3.6 Testing robustness with a randomly generated dataset

We have repeated the above procedure of obtaining the rankings by various metrics on a synthetic correlated Gaussian dataset, constructed as described in section 2. Figure 8(a) gives the probability that each antibody is contained within the top 10 (top 10 retention probability), for weight uncertainty $σ_{i} = \min (w_{i} / \sqrt{3}, 0.5)$ . This may be compared with Figure 4(a); again, only antibodies with nonzero retention probability are shown. Figure 8(b) gives the retention probability to be in the top-n ranked candidates, as a function of n. Candidates are chosen as the top 10 ranked by topness t₁₀. Mean ranking is given after each antibody ID. The values in Figure 8(b) at n = 10 are equivalent to the values for the corresponding antibodies in Figure 8(a). Comparing Figure 8(b) with the analogous Figure 4(c), we observe much less dominance by any candidate or group of candidates in Figure 8(b), consistent with a lack of outliers, as expected from the Gaussian construction of this data set. Figure 8(c) shows scatter plots of the mean ranking and retention probability ranking p₁₀ vs. the ranking by topness t₁₀. While the top four antibodies correlate perfectly between metrics, lower-ranked antibodies show much more scatter (c.f. Figure 4(d)). Figure 8(d) shows the retention probability for each of the initial top 10 antibodies to remain in the top 10, now as a function of σ. For this data, it is useful to interpret the σ = 0 values as the “correct” values of the weights for each criteria, and the various values of the weights at $σ > 0$ as containing errors due to uncertainty. The retention probability specifically at $σ = 0.3$ is listed in the Figure 8(d).

Figure 8.

Validation tests of the method using different metrics, for synthetic data. (a) The top 10 retention probability with weights uncertainty $σ = \min (\frac{w}{\sqrt{3}}, 0.5)$ . (b) Retention probability for antibodies to be ranked within the top-n. Candidates are sorted by their topness score at $σ_{i} = \min (w_{i} / \sqrt{3}, 0.5)$ . The mean rank is listed after each candidates for comparison (c.f. Figure 4(c)). (c) The scatter plots of the mean and retention probability ranking vs. the topness ranking. (d) Same as Figure 6(b), but for the randomly generated dataset with correlation coefficients shown in Figure 1(b). Candidates in panels (d, e) are sorted by their topness at σ = 0. (E) Topness values for the top 10 ranked antibodies as a function of the error in weights σ. (f) Scatter plot of the antibody rankings for $σ = 0.15, 0.3$ vs. rankings at σ = 0.

Interestingly, the retention probabilities are distributed differently for correlated, Gaussian random data than for real data: At $σ = 0.3$ , only two candidates are retained with probability $> 80 %$ (Figure 8(d)), while for our real data in Figure 6(b), eight of the top 10 are retained with $> 80 %$ probability, and six of the top 10 are retained with $> 90 %$ probability.
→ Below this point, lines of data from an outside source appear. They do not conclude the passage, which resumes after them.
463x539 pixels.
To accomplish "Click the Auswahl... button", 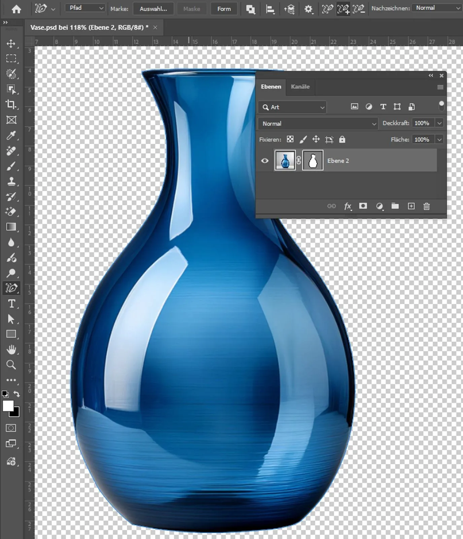I will point(153,9).
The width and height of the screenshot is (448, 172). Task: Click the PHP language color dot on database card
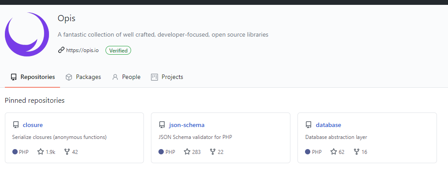[x=308, y=152]
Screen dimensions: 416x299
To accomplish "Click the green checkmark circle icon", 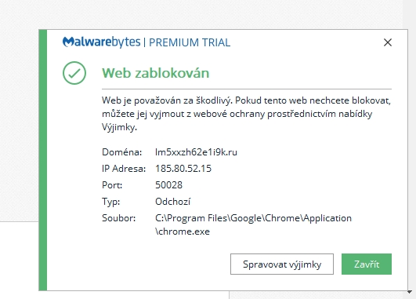I will pyautogui.click(x=74, y=73).
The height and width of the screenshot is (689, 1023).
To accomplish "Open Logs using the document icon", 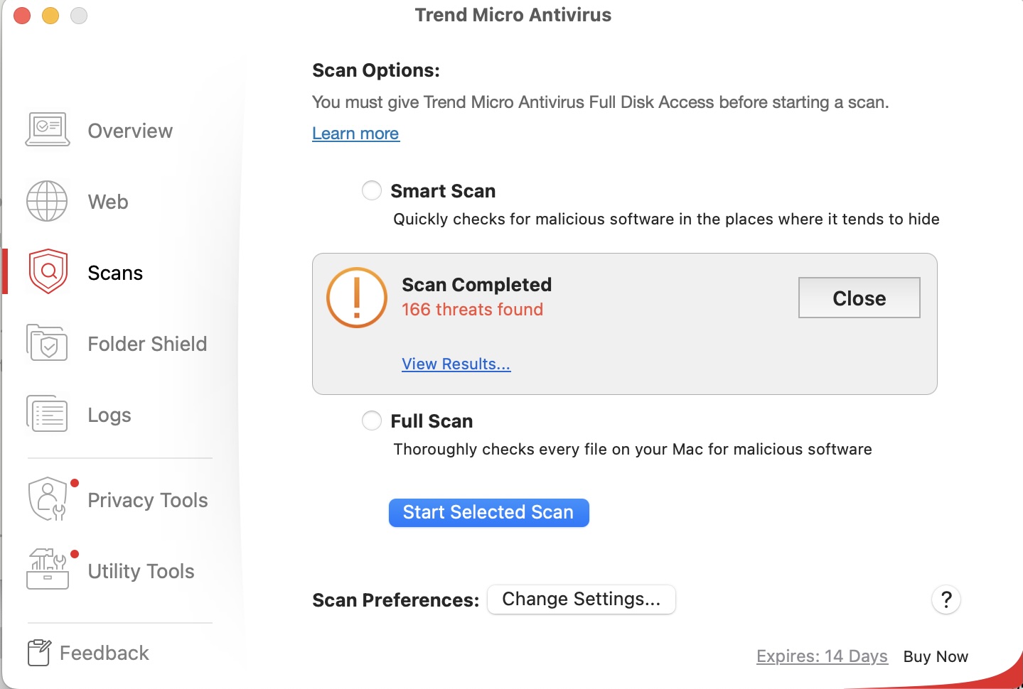I will click(x=47, y=413).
This again supports the notion that those antibodies in the real data set are statistical outliers that would warrant prioritization and further screening.
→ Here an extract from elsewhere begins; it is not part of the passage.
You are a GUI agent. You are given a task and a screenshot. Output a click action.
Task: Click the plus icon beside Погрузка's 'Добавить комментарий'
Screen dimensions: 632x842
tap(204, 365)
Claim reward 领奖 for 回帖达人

Figure 8(e) shows the topness t₁₀ for the top 10-ranked antibodies at σ = 0, as a function of the error σ in the “correct” weights. We can see that as σ increases, the topness value of each antibody generally decreases, since the retention probability in the top m ( $m \leq 10$ ) decreases (c.f. Figure 6(c)). It is possible for some antibodies to improve their topness and thus their rank as σ increases, however. For example, the ranking of Ab22 increases from 10th to 5th (with topness increasing from 1 to 4) when the error σ increases from 0 to 0.6.

Figure 8(f) shows a scatter plot of the rankings at two values of σ (0.15 and 0.3), vs. the ranking at σ = 0. This is another way to depict the inaccuracies in ranking due to uncertainty in the criteria weights. We note again that this Gaussianly generated dataset does not have strong outliers and so is less robust to weight uncertainty than the real dataset. As for the real data set above, antibody ranking by mean or topness for synthetic Gaussian data is nearly independent of the distribution used for the uncertainty in weights (Supplemental Figure S10), at least for quasi-Gaussian, uniform or log-normal distributions.
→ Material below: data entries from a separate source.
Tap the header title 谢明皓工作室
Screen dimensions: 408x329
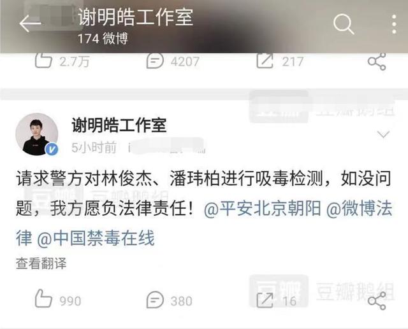pyautogui.click(x=136, y=17)
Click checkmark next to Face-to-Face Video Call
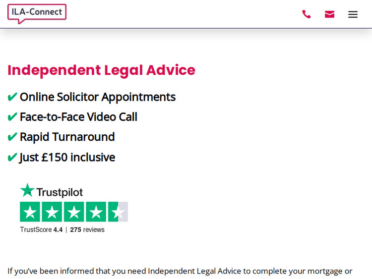Viewport: 372px width, 279px height. pyautogui.click(x=12, y=117)
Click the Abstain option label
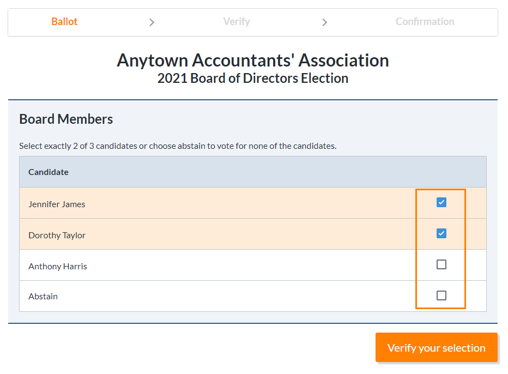This screenshot has width=508, height=374. coord(43,297)
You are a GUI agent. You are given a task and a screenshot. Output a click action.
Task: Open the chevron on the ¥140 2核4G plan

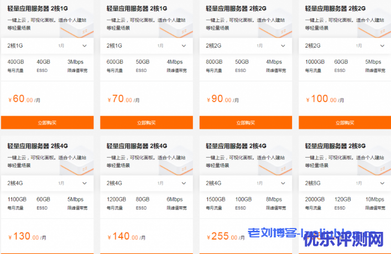(x=184, y=183)
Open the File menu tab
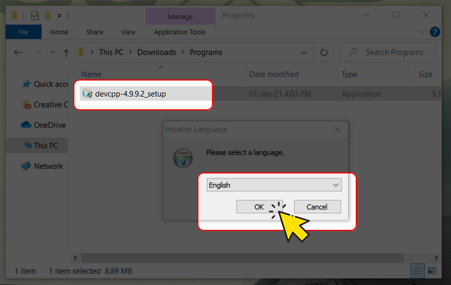The width and height of the screenshot is (451, 285). (x=23, y=32)
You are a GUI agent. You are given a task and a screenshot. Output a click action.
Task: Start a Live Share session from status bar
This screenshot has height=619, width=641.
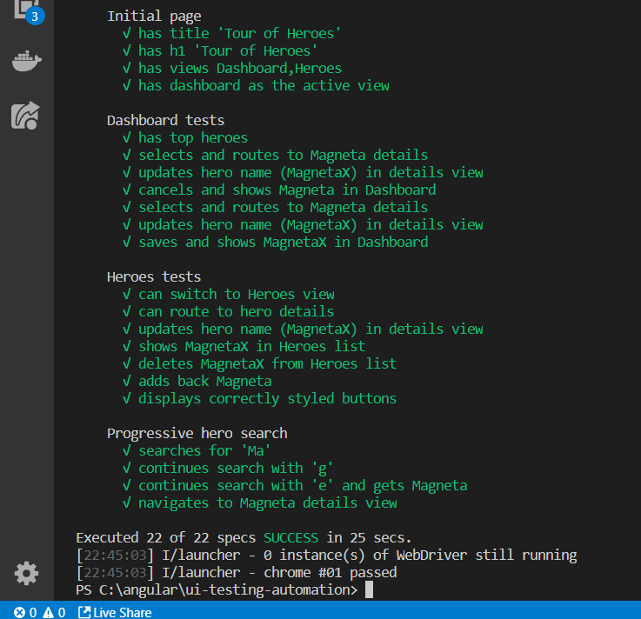[115, 612]
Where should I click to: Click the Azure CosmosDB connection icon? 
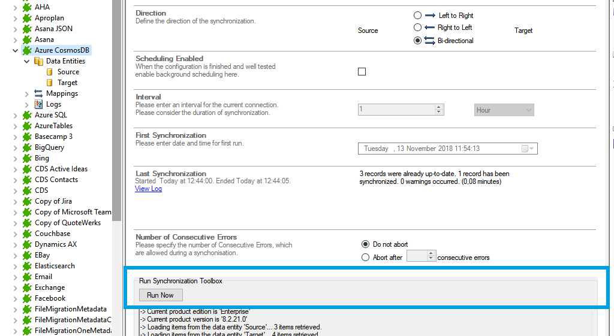[x=27, y=50]
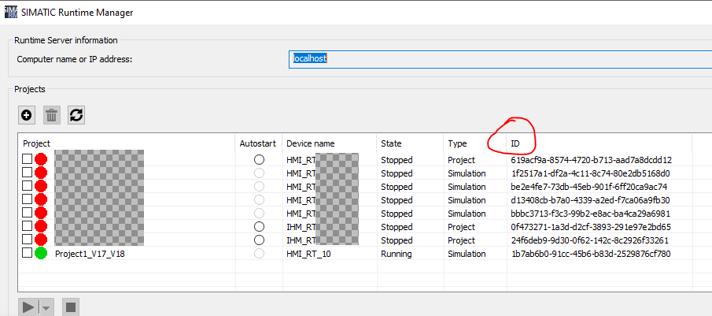Screen dimensions: 712x316
Task: Click the computer name or IP address field
Action: pyautogui.click(x=497, y=59)
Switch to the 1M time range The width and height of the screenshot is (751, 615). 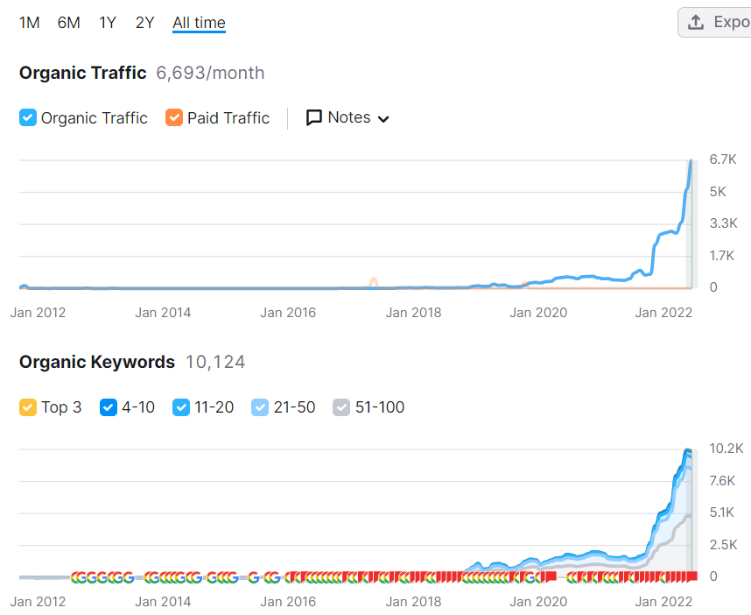pos(29,23)
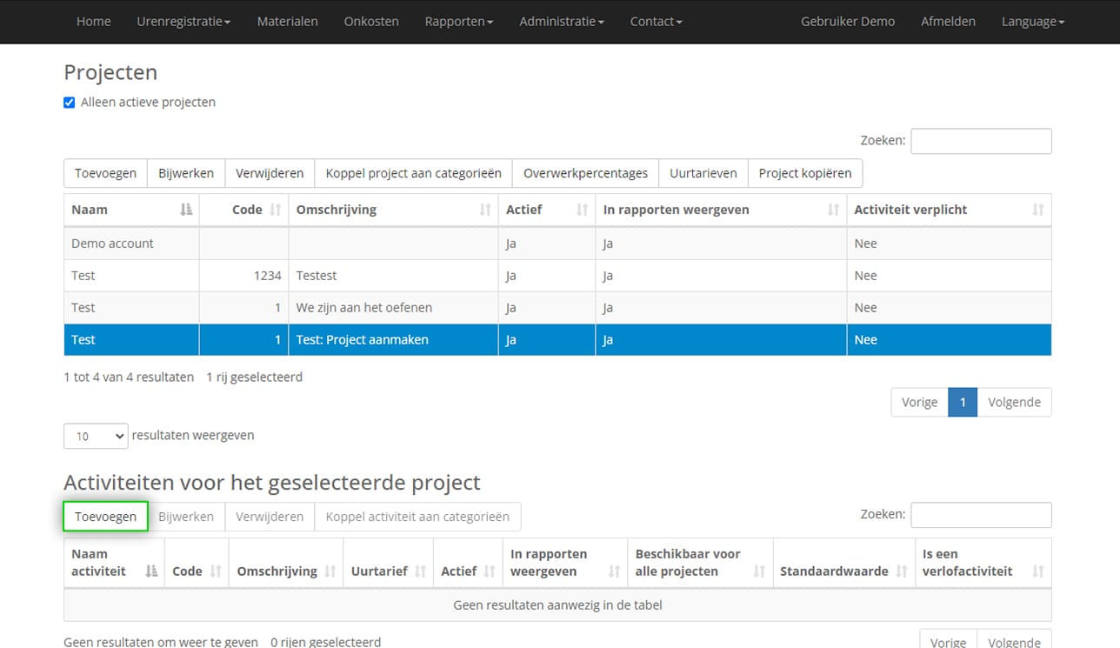Go to the Home menu item
1120x648 pixels.
[93, 22]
3.6.1 Validation tests using a randomly generated dataset

To further validate the ability of the method to identify “true positive” and “true negative” candidates, we manually changed the screening values of the criteria for four candidates from the above 100 in the synthetic Gaussian dataset, as follows. For candidate A1, we increased the values of 8 of the 10 screening criteria to the maximum observed values for each of those criteria. For candidate A2, we increased the values of 3 of A1’s 8 maximal screening criteria to the maximum observed values for each of those criteria. For candidate A100, we decreased the values of the same 8 of 10 screening criteria as above to the minimum observed values for each of those criteria. For candidate A99, we decreased the values of three of A100’s eight minimal screening criteria to the minimum observed values for each of those criteria (the same three criteria as for A2). In this case, the candidates A1 and A100 may be thought of as the true positive and true negative candidates, respectively, and A2 and A99 may be thought of as a “strong positive” and “strong negative,” respectively.

The SMAA-TOPSIS method ranks candidates A1 and A100 as 1st and 100th, respectively, validating the method when true positives and true negatives are present (see Supplemental Figure S11). Interestingly, the strong positive (A2) and negative (A99) candidates are ranked 2nd and 94th, respectively, by the SMAA-TOPSIS algorithm. The algorithm is asymmetric in its choice of top and bottom candidates. Encouragingly, the method is more robust for its choice of top candidates.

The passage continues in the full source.